By allowing ads to appear on this site, you support the local businesses who, in turn, support great journalism.
Manteca may grow by 1,332 acres
Two annexations up for approval on Friday
AUSTIN1-10-28-10
Palm Avenue – lined with palm trees between Austin Road and the Union Pacific Railroad tracks – is included in an annexation proposal up for approval on Friday. - photo by HIME ROMERO
More than two square acres – proposed for development aimed at generating a combined 15,000 jobs and housing for 10,800 people – could get the key approval Friday for annexation to the City of Manteca.

That is when the San Joaquin County Local Agency Formation Commission will consider city requests to annex the 1,032.4-acre Austin Road Business Park and the 300.3-acre Northwest Manteca region that includes the proposed CenterPoint project.

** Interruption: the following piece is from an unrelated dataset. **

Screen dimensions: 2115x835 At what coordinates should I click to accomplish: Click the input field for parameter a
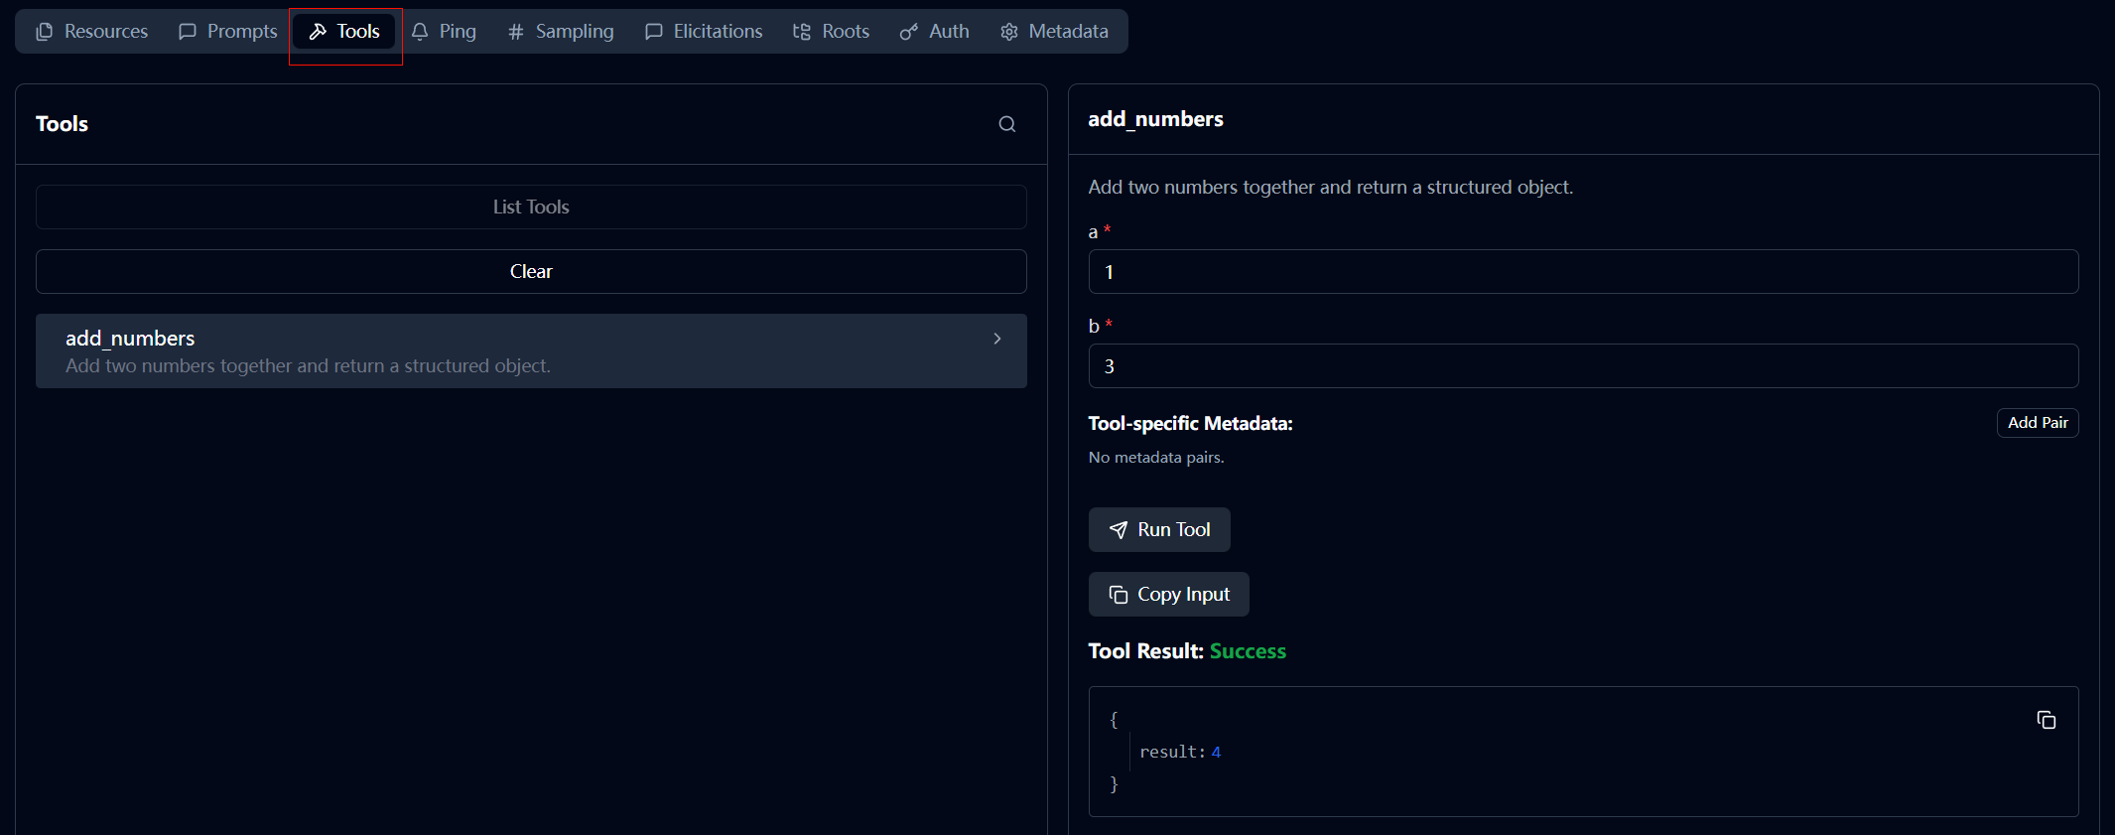point(1583,272)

The LAFCO board meets at 10 a.m. in the Board of Supervisors chambers on the sixth floor of the courthouse in downtown Stockton at 44 N. San Joaquin St.

The most contentious issue is whether LAFCO will force the annexation of existing rural homes on the southern and eastern flanks of the Northwest Manteca proposal along Lathrop Road and Airport Way.

The majority of residents do not want to be annexed. The Manteca City Council has gone on record as not supporting their annexation. However, LAFCO staff required the city to move the proposal forward with the residential land included in a bid to comply with a LAFCO policy of not creating islands of unincorporated pockets when adding land to cities.

The final call is in the hands of the appointed LAFCO commissioners.

The Northwest Manteca annexation proposal encompasses 300.3 acres bound by Roth Road on the north, Airport Way on the east, Lathrop Road on the south, and the Union Pacific Railroad tracks and intermodal facility on the west. It includes the proposed 273-acre Center Point distribution center project. Eighteen parcels are being proposed for annexation to Manteca.

CenterPoint Properties wants to turn empty fields into a teeming employment complex with 4 million square feet.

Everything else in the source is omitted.